Format the data below as a Markdown table with two columns, Row and Line. Put each non-blank line in its own row with a running number, and leave out the blank lines.

— Begin —

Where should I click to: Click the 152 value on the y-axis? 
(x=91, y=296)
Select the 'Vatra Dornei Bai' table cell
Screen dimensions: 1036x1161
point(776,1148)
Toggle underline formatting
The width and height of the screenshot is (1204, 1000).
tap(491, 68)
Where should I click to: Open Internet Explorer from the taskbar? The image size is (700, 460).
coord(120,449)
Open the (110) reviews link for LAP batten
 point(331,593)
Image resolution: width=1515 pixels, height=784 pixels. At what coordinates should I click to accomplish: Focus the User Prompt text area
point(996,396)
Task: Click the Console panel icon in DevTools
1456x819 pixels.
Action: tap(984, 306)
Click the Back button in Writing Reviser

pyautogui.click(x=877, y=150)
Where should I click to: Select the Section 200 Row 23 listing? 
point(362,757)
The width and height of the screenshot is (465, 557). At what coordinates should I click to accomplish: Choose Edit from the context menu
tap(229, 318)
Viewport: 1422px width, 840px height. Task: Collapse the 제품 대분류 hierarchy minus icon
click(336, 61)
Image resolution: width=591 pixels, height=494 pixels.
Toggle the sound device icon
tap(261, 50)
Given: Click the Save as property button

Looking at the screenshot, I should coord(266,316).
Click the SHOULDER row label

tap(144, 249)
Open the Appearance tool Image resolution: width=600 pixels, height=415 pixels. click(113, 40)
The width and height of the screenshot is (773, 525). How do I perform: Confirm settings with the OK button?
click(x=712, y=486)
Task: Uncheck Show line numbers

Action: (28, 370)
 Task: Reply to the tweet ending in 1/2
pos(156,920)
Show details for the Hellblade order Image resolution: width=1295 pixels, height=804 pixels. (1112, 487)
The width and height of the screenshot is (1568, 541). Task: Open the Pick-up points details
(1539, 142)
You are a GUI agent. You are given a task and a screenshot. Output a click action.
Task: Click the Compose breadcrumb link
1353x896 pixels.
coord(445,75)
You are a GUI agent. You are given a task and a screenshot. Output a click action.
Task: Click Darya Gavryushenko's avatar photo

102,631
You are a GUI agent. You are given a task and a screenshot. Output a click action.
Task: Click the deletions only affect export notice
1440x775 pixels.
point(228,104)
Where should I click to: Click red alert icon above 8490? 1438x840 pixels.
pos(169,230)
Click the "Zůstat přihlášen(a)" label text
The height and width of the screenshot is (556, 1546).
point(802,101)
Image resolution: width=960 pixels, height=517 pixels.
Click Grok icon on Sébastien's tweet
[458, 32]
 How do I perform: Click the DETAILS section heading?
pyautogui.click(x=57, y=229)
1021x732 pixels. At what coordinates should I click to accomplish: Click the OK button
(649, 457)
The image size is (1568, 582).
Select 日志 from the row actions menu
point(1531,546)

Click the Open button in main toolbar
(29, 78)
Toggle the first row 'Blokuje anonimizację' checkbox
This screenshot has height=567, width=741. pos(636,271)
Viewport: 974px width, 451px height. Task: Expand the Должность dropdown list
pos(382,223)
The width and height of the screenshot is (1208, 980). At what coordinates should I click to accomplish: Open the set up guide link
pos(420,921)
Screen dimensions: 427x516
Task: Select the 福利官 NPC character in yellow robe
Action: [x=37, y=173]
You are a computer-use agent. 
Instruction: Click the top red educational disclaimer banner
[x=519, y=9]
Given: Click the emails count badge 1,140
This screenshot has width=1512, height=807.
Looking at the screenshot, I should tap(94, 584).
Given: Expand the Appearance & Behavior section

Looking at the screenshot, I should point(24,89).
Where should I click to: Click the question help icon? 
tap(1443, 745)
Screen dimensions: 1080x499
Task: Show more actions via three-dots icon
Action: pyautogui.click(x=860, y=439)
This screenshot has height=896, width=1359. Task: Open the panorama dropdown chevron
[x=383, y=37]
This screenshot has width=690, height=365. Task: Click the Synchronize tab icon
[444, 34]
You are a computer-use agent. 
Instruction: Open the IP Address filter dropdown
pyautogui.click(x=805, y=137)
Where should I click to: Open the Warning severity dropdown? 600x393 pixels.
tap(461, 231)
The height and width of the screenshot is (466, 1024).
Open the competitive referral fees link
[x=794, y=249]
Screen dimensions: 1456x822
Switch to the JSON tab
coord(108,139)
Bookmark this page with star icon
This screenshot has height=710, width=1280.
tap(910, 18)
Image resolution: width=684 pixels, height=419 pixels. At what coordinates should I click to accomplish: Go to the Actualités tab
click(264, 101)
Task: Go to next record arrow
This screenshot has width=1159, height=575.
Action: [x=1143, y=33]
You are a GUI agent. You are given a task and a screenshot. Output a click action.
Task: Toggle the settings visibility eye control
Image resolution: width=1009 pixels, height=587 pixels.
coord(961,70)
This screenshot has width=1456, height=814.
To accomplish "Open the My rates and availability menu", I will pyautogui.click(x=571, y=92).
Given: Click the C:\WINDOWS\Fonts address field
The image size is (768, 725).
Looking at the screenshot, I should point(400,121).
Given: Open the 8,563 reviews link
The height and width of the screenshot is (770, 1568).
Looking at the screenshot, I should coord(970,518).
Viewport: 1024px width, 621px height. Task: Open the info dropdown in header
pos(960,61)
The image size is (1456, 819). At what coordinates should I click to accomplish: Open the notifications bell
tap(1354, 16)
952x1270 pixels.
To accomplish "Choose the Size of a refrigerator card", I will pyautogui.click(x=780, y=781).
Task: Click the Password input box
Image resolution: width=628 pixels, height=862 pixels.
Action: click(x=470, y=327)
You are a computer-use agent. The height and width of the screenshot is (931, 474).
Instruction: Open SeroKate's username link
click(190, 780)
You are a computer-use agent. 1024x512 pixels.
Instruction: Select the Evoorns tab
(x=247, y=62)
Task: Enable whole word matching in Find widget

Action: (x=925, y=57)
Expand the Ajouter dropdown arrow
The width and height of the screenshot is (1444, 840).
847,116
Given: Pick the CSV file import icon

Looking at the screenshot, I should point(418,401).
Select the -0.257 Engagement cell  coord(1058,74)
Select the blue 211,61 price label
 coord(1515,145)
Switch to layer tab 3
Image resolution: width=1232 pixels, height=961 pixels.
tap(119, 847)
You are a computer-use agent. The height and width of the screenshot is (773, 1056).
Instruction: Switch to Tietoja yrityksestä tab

— End —

• Answer to the problem
| Row | Line |
|---|---|
| 1 | Where should I click to: Click the 152 value on the y-axis?  |
| 2 | (x=91, y=296) |
| 3 | Select the 'Vatra Dornei Bai' table cell |
| 4 | Screen dimensions: 1036x1161 |
| 5 | point(776,1148) |
| 6 | Toggle underline formatting |
| 7 | The width and height of the screenshot is (1204, 1000). |
| 8 | tap(491, 68) |
| 9 | Where should I click to: Open Internet Explorer from the taskbar? The image size is (700, 460). |
| 10 | coord(120,449) |
| 11 | Open the (110) reviews link for LAP batten |
| 12 |  point(331,593) |
| 13 | Image resolution: width=1515 pixels, height=784 pixels. At what coordinates should I click to accomplish: Focus the User Prompt text area |
| 14 | point(996,396) |
| 15 | Task: Click the Console panel icon in DevTools |
| 16 | 1456x819 pixels. |
| 17 | Action: tap(984, 306) |
| 18 | Click the Back button in Writing Reviser |
| 19 | pyautogui.click(x=877, y=150) |
| 20 | Where should I click to: Select the Section 200 Row 23 listing?  |
| 21 | point(362,757) |
| 22 | The width and height of the screenshot is (465, 557). At what coordinates should I click to accomplish: Choose Edit from the context menu |
| 23 | tap(229, 318) |
| 24 | Viewport: 1422px width, 840px height. Task: Collapse the 제품 대분류 hierarchy minus icon |
| 25 | click(336, 61) |
| 26 | Image resolution: width=591 pixels, height=494 pixels. |
| 27 | Toggle the sound device icon |
| 28 | tap(261, 50) |
| 29 | Given: Click the Save as property button |
| 30 | Looking at the screenshot, I should coord(266,316). |
| 31 | Click the SHOULDER row label |
| 32 | tap(144, 249) |
| 33 | Open the Appearance tool Image resolution: width=600 pixels, height=415 pixels. click(113, 40) |
| 34 | The width and height of the screenshot is (773, 525). How do I perform: Confirm settings with the OK button? |
| 35 | click(x=712, y=486) |
| 36 | Task: Uncheck Show line numbers |
| 37 | Action: (28, 370) |
| 38 |  Task: Reply to the tweet ending in 1/2 |
| 39 | pos(156,920) |
| 40 | Show details for the Hellblade order Image resolution: width=1295 pixels, height=804 pixels. (1112, 487) |
| 41 | The width and height of the screenshot is (1568, 541). Task: Open the Pick-up points details |
| 42 | (1539, 142) |
| 43 | You are a GUI agent. You are given a task and a screenshot. Output a click action. |
| 44 | Task: Click the Compose breadcrumb link |
| 45 | 1353x896 pixels. |
| 46 | coord(445,75) |
| 47 | You are a GUI agent. You are given a task and a screenshot. Output a click action. |
| 48 | Task: Click Darya Gavryushenko's avatar photo |
| 49 | 102,631 |
| 50 | You are a GUI agent. You are given a task and a screenshot. Output a click action. |
| 51 | Task: Click the deletions only affect export notice |
| 52 | 1440x775 pixels. |
| 53 | point(228,104) |
| 54 | Where should I click to: Click red alert icon above 8490? 1438x840 pixels. |
| 55 | pos(169,230) |
| 56 | Click the "Zůstat přihlášen(a)" label text |
| 57 | The height and width of the screenshot is (556, 1546). |
| 58 | point(802,101) |
| 59 | Image resolution: width=960 pixels, height=517 pixels. |
| 60 | Click Grok icon on Sébastien's tweet |
| 61 | [458, 32] |
| 62 |  How do I perform: Click the DETAILS section heading? |
| 63 | pyautogui.click(x=57, y=229) |
| 64 | 1021x732 pixels. At what coordinates should I click to accomplish: Click the OK button |
| 65 | (649, 457) |
| 66 | The image size is (1568, 582). |
| 67 | Select 日志 from the row actions menu |
| 68 | point(1531,546) |
| 69 | Click the Open button in main toolbar |
| 70 | (29, 78) |
| 71 | Toggle the first row 'Blokuje anonimizację' checkbox |
| 72 | This screenshot has height=567, width=741. pos(636,271) |
| 73 | Viewport: 974px width, 451px height. Task: Expand the Должность dropdown list |
| 74 | pos(382,223) |
| 75 | The width and height of the screenshot is (1208, 980). At what coordinates should I click to accomplish: Open the set up guide link |
| 76 | pos(420,921) |
| 77 | Screen dimensions: 427x516 |
| 78 | Task: Select the 福利官 NPC character in yellow robe |
| 79 | Action: [x=37, y=173] |
| 80 | You are a computer-use agent.  |
| 81 | Instruction: Click the top red educational disclaimer banner |
| 82 | [x=519, y=9] |
| 83 | Given: Click the emails count badge 1,140 |
| 84 | This screenshot has width=1512, height=807. |
| 85 | Looking at the screenshot, I should tap(94, 584). |
| 86 | Given: Expand the Appearance & Behavior section |
| 87 | Looking at the screenshot, I should point(24,89). |
| 88 | Where should I click to: Click the question help icon?  |
| 89 | tap(1443, 745) |
| 90 | Screen dimensions: 1080x499 |
| 91 | Task: Show more actions via three-dots icon |
| 92 | Action: pyautogui.click(x=860, y=439) |
| 93 | This screenshot has height=896, width=1359. Task: Open the panorama dropdown chevron |
| 94 | [x=383, y=37] |
| 95 | This screenshot has width=690, height=365. Task: Click the Synchronize tab icon |
| 96 | [444, 34] |
| 97 | You are a computer-use agent.  |
| 98 | Instruction: Open the IP Address filter dropdown |
| 99 | pyautogui.click(x=805, y=137) |
| 100 | Where should I click to: Open the Warning severity dropdown? 600x393 pixels. |
| 101 | tap(461, 231) |
| 102 | The height and width of the screenshot is (466, 1024). |
| 103 | Open the competitive referral fees link |
| 104 | [x=794, y=249] |
| 105 | Screen dimensions: 1456x822 |
| 106 | Switch to the JSON tab |
| 107 | coord(108,139) |
| 108 | Bookmark this page with star icon |
| 109 | This screenshot has height=710, width=1280. |
| 110 | tap(910, 18) |
| 111 | Image resolution: width=684 pixels, height=419 pixels. At what coordinates should I click to accomplish: Go to the Actualités tab |
| 112 | click(264, 101) |
| 113 | Task: Go to next record arrow |
| 114 | This screenshot has width=1159, height=575. |
| 115 | Action: [x=1143, y=33] |
| 116 | You are a GUI agent. You are given a task and a screenshot. Output a click action. |
| 117 | Task: Toggle the settings visibility eye control |
| 118 | Image resolution: width=1009 pixels, height=587 pixels. |
| 119 | coord(961,70) |
| 120 | This screenshot has width=1456, height=814. |
| 121 | To accomplish "Open the My rates and availability menu", I will pyautogui.click(x=571, y=92). |
| 122 | Given: Click the C:\WINDOWS\Fonts address field |
| 123 | The image size is (768, 725). |
| 124 | Looking at the screenshot, I should point(400,121). |
| 125 | Given: Open the 8,563 reviews link |
| 126 | The height and width of the screenshot is (770, 1568). |
| 127 | Looking at the screenshot, I should coord(970,518). |
| 128 | Viewport: 1024px width, 621px height. Task: Open the info dropdown in header |
| 129 | pos(960,61) |
| 130 | The image size is (1456, 819). At what coordinates should I click to accomplish: Open the notifications bell |
| 131 | tap(1354, 16) |
| 132 | 952x1270 pixels. |
| 133 | To accomplish "Choose the Size of a refrigerator card", I will pyautogui.click(x=780, y=781). |
| 134 | Task: Click the Password input box |
| 135 | Image resolution: width=628 pixels, height=862 pixels. |
| 136 | Action: click(x=470, y=327) |
| 137 | You are a computer-use agent. The height and width of the screenshot is (931, 474). |
| 138 | Instruction: Open SeroKate's username link |
| 139 | click(190, 780) |
| 140 | You are a computer-use agent. 1024x512 pixels. |
| 141 | Instruction: Select the Evoorns tab |
| 142 | (x=247, y=62) |
| 143 | Task: Enable whole word matching in Find widget |
| 144 | Action: (x=925, y=57) |
| 145 | Expand the Ajouter dropdown arrow |
| 146 | The width and height of the screenshot is (1444, 840). |
| 147 | 847,116 |
| 148 | Given: Pick the CSV file import icon |
| 149 | Looking at the screenshot, I should point(418,401). |
| 150 | Select the -0.257 Engagement cell  coord(1058,74) |
| 151 | Select the blue 211,61 price label |
| 152 |  coord(1515,145) |
| 153 | Switch to layer tab 3 |
| 154 | Image resolution: width=1232 pixels, height=961 pixels. |
| 155 | tap(119, 847) |
| 156 | You are a computer-use agent. The height and width of the screenshot is (773, 1056). |
| 157 | Instruction: Switch to Tietoja yrityksestä tab |